Thinking back at my life – and mind you, I’m aware that I’m not even that old yet, – I can’t help but think that I am an incredibly lucky girl. I was able to attend a good school, lead a quiet life in the suburbs. My school was surrounded by woods and meadows and even when I got home in the evening the first thing I often did was throw my backpack in a corner and run outside to explore the forests surrounding my house. I played there for hours. I waded through small streams, climbed trees and built snow castles. I often fell. I had dirt beneath my fingernails and scrapes on my knees.
I was also lucky enough to live close to a major city that offered everything you could ever want in terms of culture. I’ve seen great works of art, been lost in major museums, went to concerts, the opera, musicals and jazz festivals. I’ve eaten at fancy restaurants as well as enjoyed simple, homemade meals.
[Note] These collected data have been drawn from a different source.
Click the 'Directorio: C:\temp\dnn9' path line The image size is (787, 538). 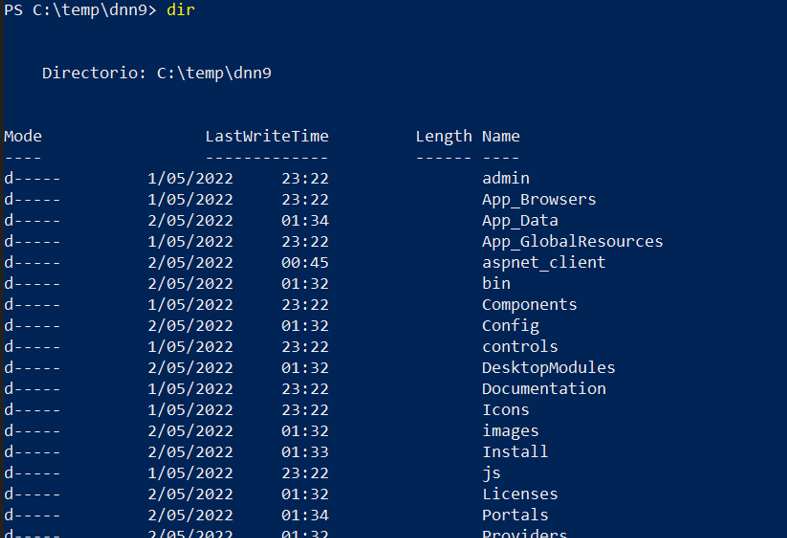tap(157, 73)
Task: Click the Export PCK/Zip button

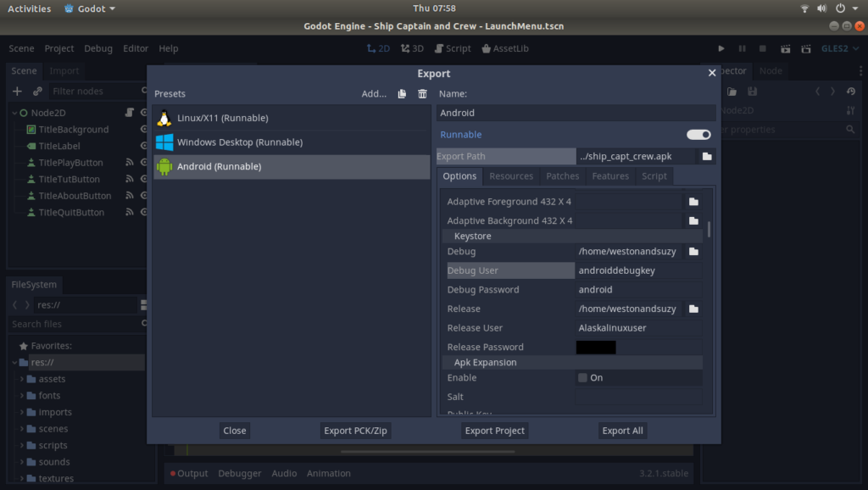Action: point(355,431)
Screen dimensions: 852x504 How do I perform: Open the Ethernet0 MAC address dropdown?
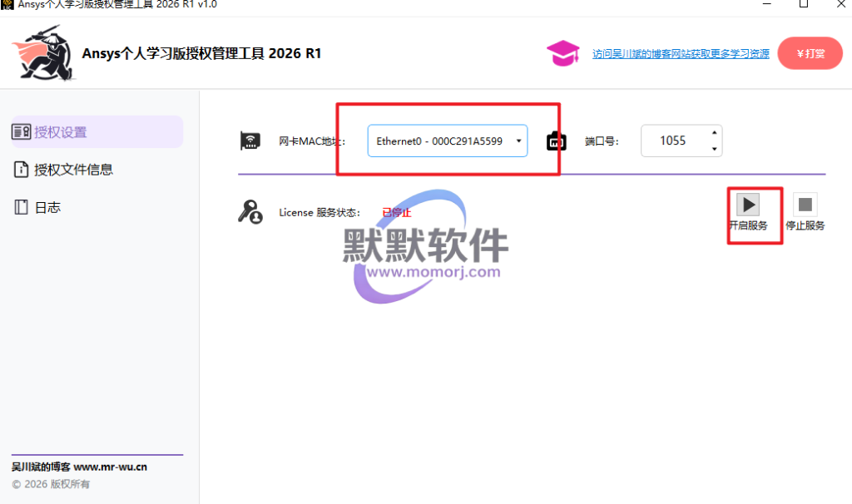coord(439,141)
For me it was an ideal childhood. It is still ideal living now.

And not just at home. My parents let me tag along every trip they made. From an early age I was used to seeing sights and eating unusual food. And now, at 22, I still continue to live this life.
During the week I walk the streets of Vienna, marveling at the breathtaking architecture. On weekends I make my way through the forest, sometimes on horseback, sometimes on foot.
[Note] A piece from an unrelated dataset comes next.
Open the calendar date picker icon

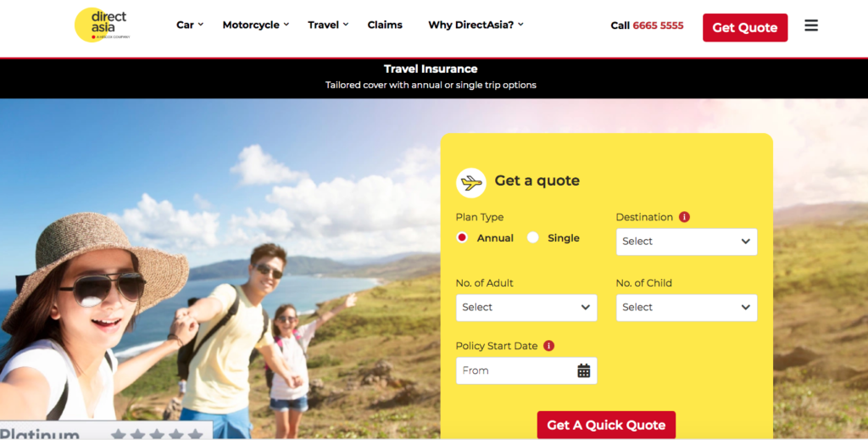(583, 370)
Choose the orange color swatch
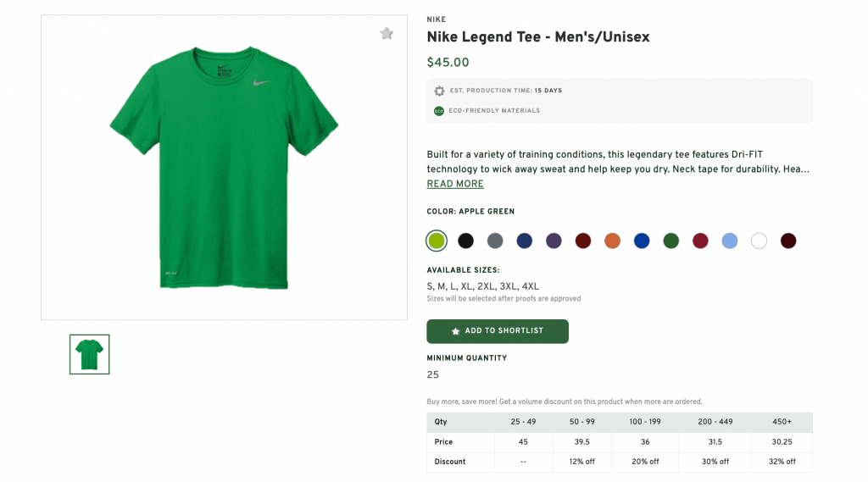The height and width of the screenshot is (482, 868). pyautogui.click(x=612, y=241)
I travel alone to countries in Africa and Asia. I travel with friends to cities like London or Rome. I still travel with my grandparents and parents and I treasure all these moments, covet all these memories.

I marvel at the things my eyes have been allowed to see. At the sand my feet have been allowed to walk on.
Red in Togo. White in Thailand. Black in Tenerife.

I still have dirt beneath my fingernails, scratches on my arms and bruises on my legs. And yet, I wear heels as well. I put on lipstick and wear a dress to head out for a glamorous night in the city.

It never has to be either or. It can be both. Always. Life is about balance and I hope I will always be able to keep this.